### Mapping Washington Wildlife and Recreation Program (WWRP) Funding
### Using Beautiful Soup and Folium

##### Corrine Armistead    -    Feb. 22nd 2018

In [1]:
import requests
import pandas as pd
from bs4 import BeautifulSoup

In [2]:
# projects to scrape, pulled from project search, based on all WWRP funded projects from PRISM

filename = 'C:\\Users\\CorrineArmistead\\Desktop\\Armistead_WebScraping\\WWRPfunded.csv'
projectsdf = pd.read_csv(filename)

# Creating project list
proj_list = projectsdf['Project_ID'].values.tolist()
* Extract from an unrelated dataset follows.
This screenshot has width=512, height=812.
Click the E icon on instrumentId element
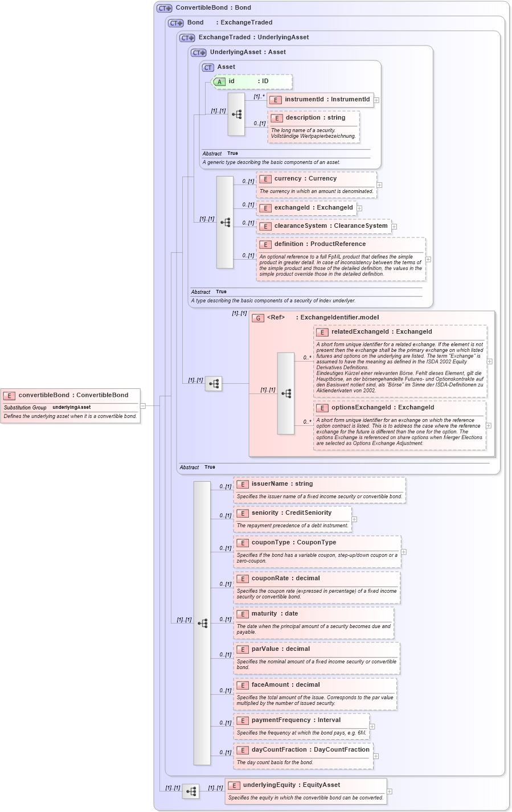(277, 99)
# New shortlist to test projects - 1349 total, testing with first 50
list50 = proj_list[:50]

list50[:5]

['17-1206', '17-1144', '16-2084', '16-2074', '16-2072']

In [3]:
# Scraping data

# Lists for each project attribute
proj_name = []
funding = []
description = []
location = []

# list1 data
for num in list50:
    url = 'https://secure.rco.wa.gov/PRISM/search/ProjectSnapshot.aspx?ProjectNumber='+ num
    response = requests.get(url)
    soup = BeautifulSoup(response.content, "html5lib")
    soup.prettify()
    
    # list for each attribute
    name = []
    fund = []
    desc = []
    loc = []
    
    # Extracting project attributes
    a = soup.find(class_="PRISMPageBanner")
    a2 = a.span.text
    b = soup.find(id="gdvProjectSnapshotFunding_lblProgramFundingAmt_0").get_text()
    c = soup.find(id="lblProjectDescription").get_text()
    
    # Adding to list
    name.append(a2)
    fund.append(b)
    desc.append(c)
    
    # Looking for the text "Coordinates" and find the text of the next tag
    for tr in soup.find_all(text="Coordinates: "):
        h = tr.parent
        gp = h.parent
        w = gp.find_next_sibling()
        w2 = w.find_next_sibling()
        l = w2.span.text
        loc.append(l)
    
    # Adding attributes to larger list
    proj_name = proj_name + name
    funding = funding + fund
    description = description + desc
    location = location + loc

In [4]:
# Creating a dataframe from lists of attributes
df = pd.DataFrame({'ProjectName':proj_name, 'WWRPfunding':funding, 'Description':description, 'Website':url, 'Coordinates':location})

df.head(5)

Unnamed: 0,Coordinates,Description,ProjectName,WWRPfunding,Website
0,47.13918637-123.05408818,Forterra proposes to acquire a conservation ea...,Little Skookum Inlet Forest,"$350,000",https://secure.rco.wa.gov/PRISM/search/Project...
1,45.81183445-122.36250787,This project will conserve approximately 360 a...,Rock Creek Forest,"$350,000",https://secure.rco.wa.gov/PRISM/search/Project...
2,48.35010170-120.09793250,The Town of Twisp in Okanogan County will use ...,Twisp Sports Complex Renovation - Ph 1,"$250,000",https://secure.rco.wa.gov/PRISM/search/Project...
3,47.81133944-122.38565635,The City of Edmonds will use this grant to rem...,Edmonds Waterfront Development,"$500,000",https://secure.rco.wa.gov/PRISM/search/Project...
4,47.60215090-118.38695031,The Department of Fish and Wildlife will use t...,Phantom Butte Grassland Restoration,"$65,000",https://secure.rco.wa.gov/PRISM/search/Project...


In [5]:
# viewing coordinates column
df[['Coordinates']].head(5)

Unnamed: 0,Coordinates
0,47.13918637-123.05408818
1,45.81183445-122.36250787
2,48.35010170-120.09793250
3,47.81133944-122.38565635
4,47.60215090-118.38695031


In [6]:
# adding a space in order to split coordinates
df.Coordinates = df.Coordinates.str.replace("-", ' -')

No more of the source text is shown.